Remix.run Logo
827a 7 days ago

So, to give a tactile example that helped me recently: We have a frontend web application that was having some issues with a specific feature. This feature makes a complex chain of a maybe dozen API requests when a resource is created, conditionally based on certain things, and there's a similar process that happens when editing this resource. But, there was a difference in behavior between the creating and editing routes, when a user expected that the behavior would be the same.

This is crusty, horrible, old, complex code. Nothing is in one place. The entire editing experience was copy-pasted from the create resource experience (not even reusable components; literally copy-pasted). As the principal on the team, with the best understanding of anyone about it, even my understanding was basically just "yeah I think these ten or so things should happen in both cases because that's how the last guy explained it to me and it vibes with how I've seen it behave when I use it".

I asked Cursor (Opus Max) something along the lines of: Compare and contrast the differences in how the application behaves when creating this resource versus updating it. Focus on the API calls its making.
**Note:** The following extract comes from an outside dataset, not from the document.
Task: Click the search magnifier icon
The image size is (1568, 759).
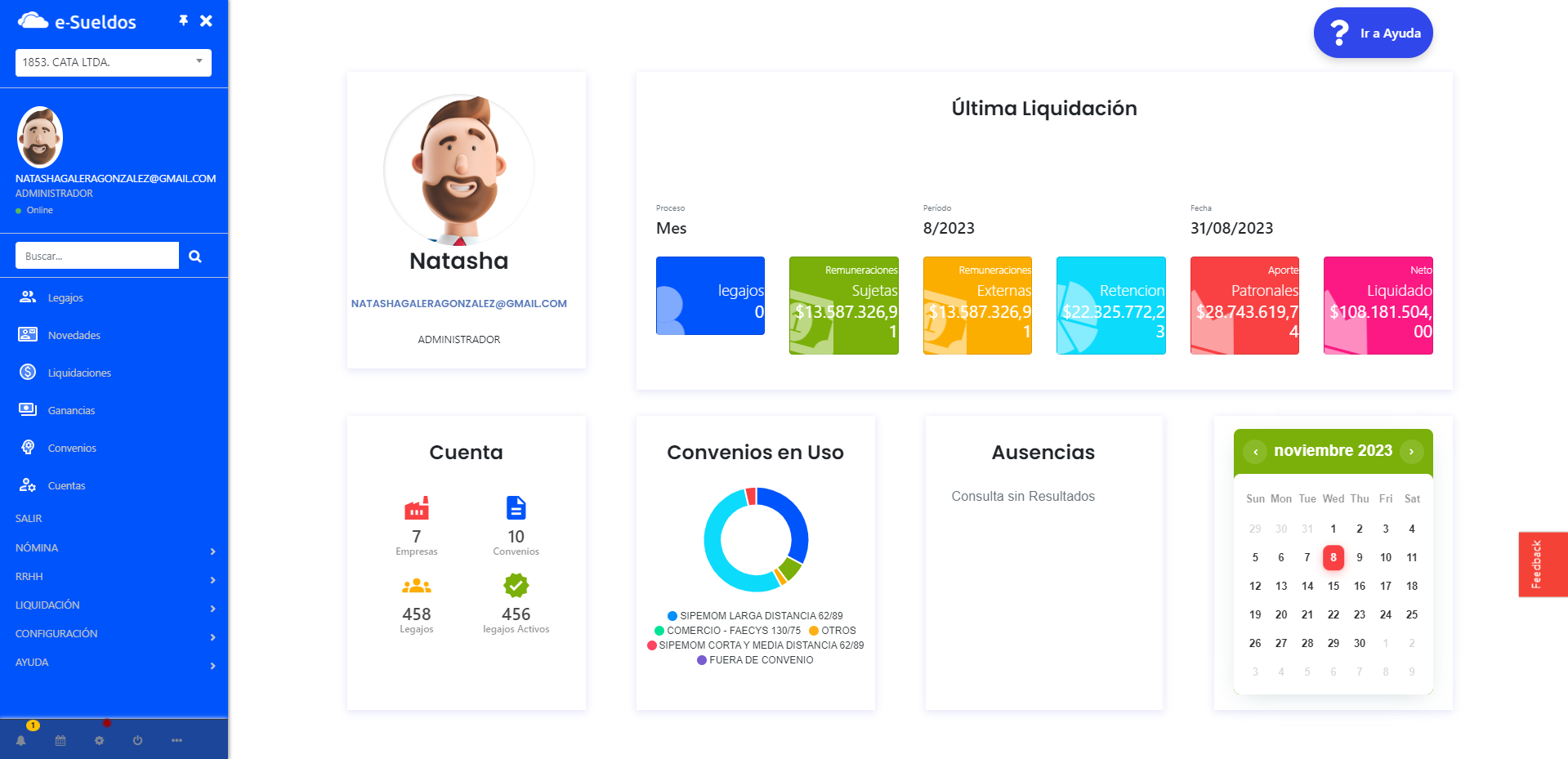Action: [x=195, y=257]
It responded in short order with a great summary, and without really being specifically prompted to generate this insight it ended the message by saying: It looks like editing this resource doesn't make the API call to send a notification to affected users, even though the text on the page suggests that it should and it does when creating the resource.

I suspect I could have just said "fix it" and it could have handled it. But, as with anything, as you say: Its more complicated than that. Because while we imply we want the app to do this, its a human's job (not the AI's) to read into what's happening here: The user was confused because they expected the app to do this, but do they actually want the app to do this? Or were they just confused because text on the page (which was probably just copy-pasted from the create resource flow) implied that it would?

So instead I say: Summarize this finding into a couple sentences I can send to the affected customer to get his take on it. Well, that's bread and butter for even AIs three years ago right there, so off it goes. The current behavior is correct; we just need to update the language to manage expectations better. AI could also do that, but its faster for me to just click the hyperlink in Claude's output, jumps right to the file, and I make the update.

Opus Max is expensive. According to Cursor's dashboard, this back-and-forth cost ~$1.50. But let's say it would have taken me just an hour to arrive at the same insight it did (in a fifth the time): that's easily over $100. That's a net win for the business, and its a net win for me because I now understand the code better than I did before, and I was able to focus my time on the components of the problem that humans are good at.